ENTRIES SUPPLIED
-- begin --
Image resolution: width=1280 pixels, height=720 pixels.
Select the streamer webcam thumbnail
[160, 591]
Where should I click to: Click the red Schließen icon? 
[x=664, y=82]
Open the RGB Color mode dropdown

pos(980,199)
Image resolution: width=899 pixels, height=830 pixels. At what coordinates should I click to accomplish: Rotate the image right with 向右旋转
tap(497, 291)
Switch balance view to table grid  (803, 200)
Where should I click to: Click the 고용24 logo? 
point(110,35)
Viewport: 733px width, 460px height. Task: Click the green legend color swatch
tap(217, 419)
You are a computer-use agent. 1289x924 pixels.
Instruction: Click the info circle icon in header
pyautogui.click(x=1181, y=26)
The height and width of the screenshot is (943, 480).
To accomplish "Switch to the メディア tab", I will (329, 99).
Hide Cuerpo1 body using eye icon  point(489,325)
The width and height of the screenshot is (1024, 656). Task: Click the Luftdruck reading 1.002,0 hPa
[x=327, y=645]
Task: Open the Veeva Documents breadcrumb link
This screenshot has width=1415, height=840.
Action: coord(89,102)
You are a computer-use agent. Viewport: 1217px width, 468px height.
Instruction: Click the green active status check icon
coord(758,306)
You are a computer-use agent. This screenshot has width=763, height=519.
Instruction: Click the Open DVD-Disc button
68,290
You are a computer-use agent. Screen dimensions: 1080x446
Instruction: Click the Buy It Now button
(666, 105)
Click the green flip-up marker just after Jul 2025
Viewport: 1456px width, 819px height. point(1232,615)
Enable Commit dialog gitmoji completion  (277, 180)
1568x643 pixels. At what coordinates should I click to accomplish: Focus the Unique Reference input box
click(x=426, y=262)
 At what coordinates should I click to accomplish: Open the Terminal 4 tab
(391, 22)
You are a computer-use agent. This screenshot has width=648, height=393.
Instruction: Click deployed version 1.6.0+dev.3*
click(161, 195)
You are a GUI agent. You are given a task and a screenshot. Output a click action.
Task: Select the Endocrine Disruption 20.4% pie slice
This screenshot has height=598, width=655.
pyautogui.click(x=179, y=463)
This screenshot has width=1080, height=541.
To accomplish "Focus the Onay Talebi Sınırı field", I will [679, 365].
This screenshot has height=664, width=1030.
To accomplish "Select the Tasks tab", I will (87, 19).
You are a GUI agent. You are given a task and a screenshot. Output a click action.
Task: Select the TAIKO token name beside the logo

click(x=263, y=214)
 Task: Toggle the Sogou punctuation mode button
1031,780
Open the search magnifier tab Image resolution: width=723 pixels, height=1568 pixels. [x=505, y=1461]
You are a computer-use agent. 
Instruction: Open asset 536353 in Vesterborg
-- end --
EXERCISE DIRECTIONS
Set out every line of the records above as a numbered list, leaving out the blank lines.

FINISHED EXERCISE
1. Image resolution: width=1280 pixels, height=720 pixels.
2. Select the streamer webcam thumbnail
3. [160, 591]
4. Where should I click to: Click the red Schließen icon? 
5. [x=664, y=82]
6. Open the RGB Color mode dropdown
7. pos(980,199)
8. Image resolution: width=899 pixels, height=830 pixels. At what coordinates should I click to accomplish: Rotate the image right with 向右旋转
9. tap(497, 291)
10. Switch balance view to table grid  (803, 200)
11. Where should I click to: Click the 고용24 logo? 
12. point(110,35)
13. Viewport: 733px width, 460px height. Task: Click the green legend color swatch
14. tap(217, 419)
15. You are a computer-use agent. 1289x924 pixels.
16. Instruction: Click the info circle icon in header
17. pyautogui.click(x=1181, y=26)
18. The height and width of the screenshot is (943, 480).
19. To accomplish "Switch to the メディア tab", I will (329, 99).
20. Hide Cuerpo1 body using eye icon  point(489,325)
21. The width and height of the screenshot is (1024, 656). Task: Click the Luftdruck reading 1.002,0 hPa
22. [x=327, y=645]
23. Task: Open the Veeva Documents breadcrumb link
24. This screenshot has width=1415, height=840.
25. Action: coord(89,102)
26. You are a computer-use agent. Viewport: 1217px width, 468px height.
27. Instruction: Click the green active status check icon
28. coord(758,306)
29. You are a computer-use agent. This screenshot has width=763, height=519.
30. Instruction: Click the Open DVD-Disc button
31. 68,290
32. You are a computer-use agent. Screen dimensions: 1080x446
33. Instruction: Click the Buy It Now button
34. (666, 105)
35. Click the green flip-up marker just after Jul 2025
36. Viewport: 1456px width, 819px height. point(1232,615)
37. Enable Commit dialog gitmoji completion  (277, 180)
38. 1568x643 pixels. At what coordinates should I click to accomplish: Focus the Unique Reference input box
39. click(x=426, y=262)
40.  At what coordinates should I click to accomplish: Open the Terminal 4 tab
41. (391, 22)
42. You are a computer-use agent. This screenshot has width=648, height=393.
43. Instruction: Click deployed version 1.6.0+dev.3*
44. click(161, 195)
45. You are a GUI agent. You are given a task and a screenshot. Output a click action.
46. Task: Select the Endocrine Disruption 20.4% pie slice
47. This screenshot has height=598, width=655.
48. pyautogui.click(x=179, y=463)
49. This screenshot has width=1080, height=541.
50. To accomplish "Focus the Onay Talebi Sınırı field", I will [679, 365].
51. This screenshot has height=664, width=1030.
52. To accomplish "Select the Tasks tab", I will (87, 19).
53. You are a GUI agent. You are given a task and a screenshot. Output a click action.
54. Task: Select the TAIKO token name beside the logo
55. click(x=263, y=214)
56.  Task: Toggle the Sogou punctuation mode button
57. 1031,780
58. Open the search magnifier tab Image resolution: width=723 pixels, height=1568 pixels. [x=505, y=1461]
59. You are a computer-use agent. 
60. Instruction: Open asset 536353 in Vesterborg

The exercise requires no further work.